The bunny has nothing to do with Easter.
Most societies depend on the fertility of their fields for food. They depend on the fertility of their farm animals not just for food, but also for the muscle power to pull the plow and the grindstone, and they depend on the fertility of their own bodies to produce sons who can labor in the fields and daughters who can fetch dowries. So natural religions generally center on fertility—of everything in the field, the barn, and the marriage bed. In a fertility religion, the greatest good is marriage and bearing children. This can lead to gross immorality, as happened in the middle east in ancient times, because infertile people sought a remedy in the arms of the priests and priestesses—and it became a religious act, because by having union with the priest or priestess, they were communing with the pagan fertility god.

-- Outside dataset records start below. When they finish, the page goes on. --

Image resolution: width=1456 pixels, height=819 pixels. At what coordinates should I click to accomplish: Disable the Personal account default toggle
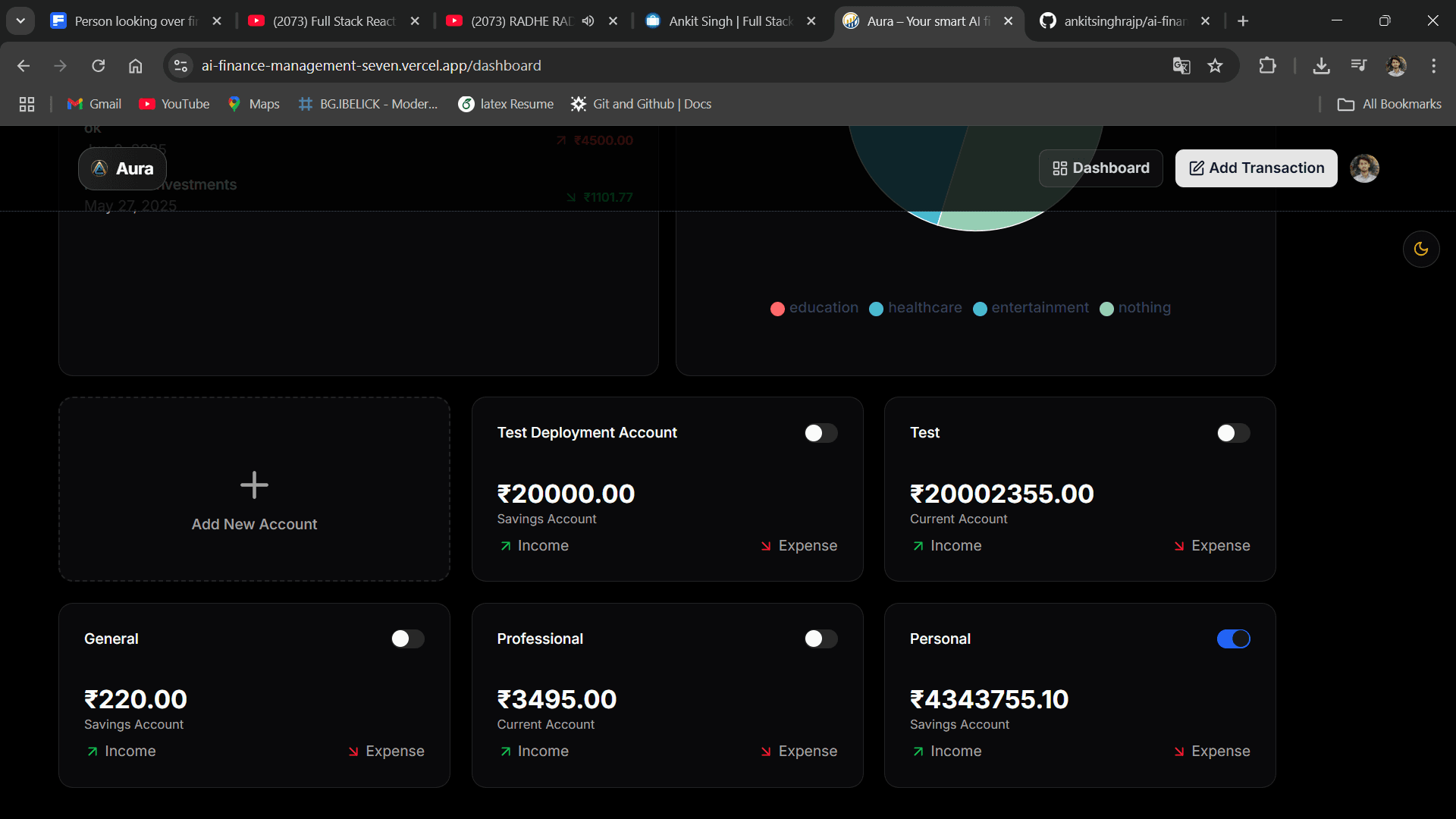(x=1233, y=639)
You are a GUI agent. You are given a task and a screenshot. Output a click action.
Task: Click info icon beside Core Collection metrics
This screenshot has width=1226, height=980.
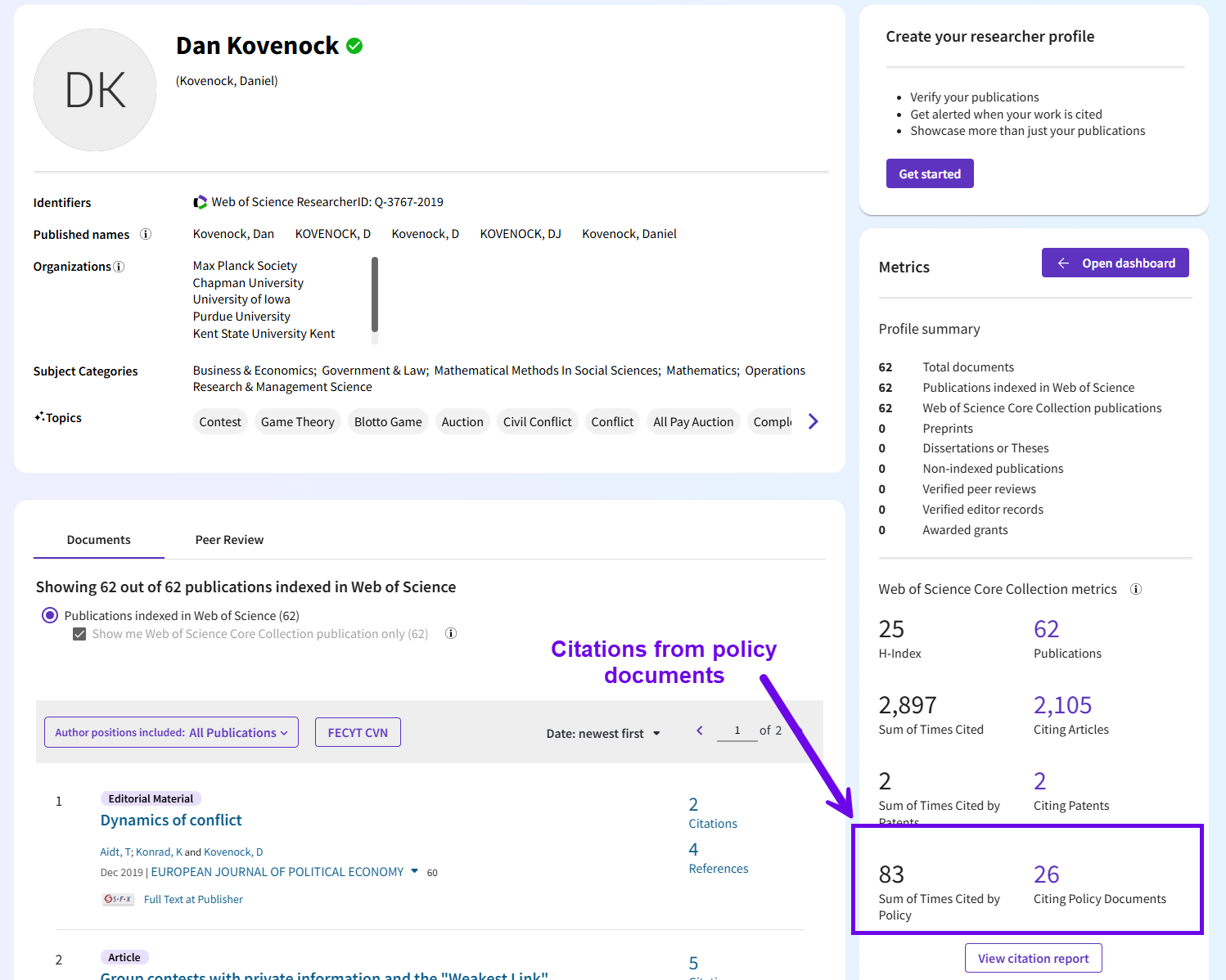(1136, 589)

The Old and New Testament writers constantly condemned this, because for them it was a contemporaneous practice. Isaiah 56:3-5 even prophesies of a future time in which the infertile would no longer be outcasts.
In the British Isles and Germany, the spring fertility festival involved eggs and bunnies, because they are natural symbols of fertility, and it also involved worshipping trees. The Christian missionaries who brought Christianity to the British Isles and to Germany suffered quite a lot of grief at the hands of our ancestors when they chopped down the sacred trees to demonstrate that they weren’t gods. Since the people did not actually worship the bunnies and eggs, the missionaries figured they could just Christianize them. So the custom began of painting Christian art on eggshells and they just tolerated the bunnies. I guess they would be greatly saddened if they could see that the eggs and the bunnies once again overshadow the cross.
It is common for missionaries to incorporate existing traditions into Christianity, wherever it’s possible to do so without compromising the faith, because it isn’t practical or necessary to abolish a native culture, along with all its festivals and folkways, just to introduce Christianity. For this reason, Christmas is called Yule
in Nordic countries—Yule
is the name of the winter-solstice holiday that Christmas supplanted. In the same way, English-speaking Christians retain the name Easter
for the holy day that is called Passover by Greek-speaking Christians.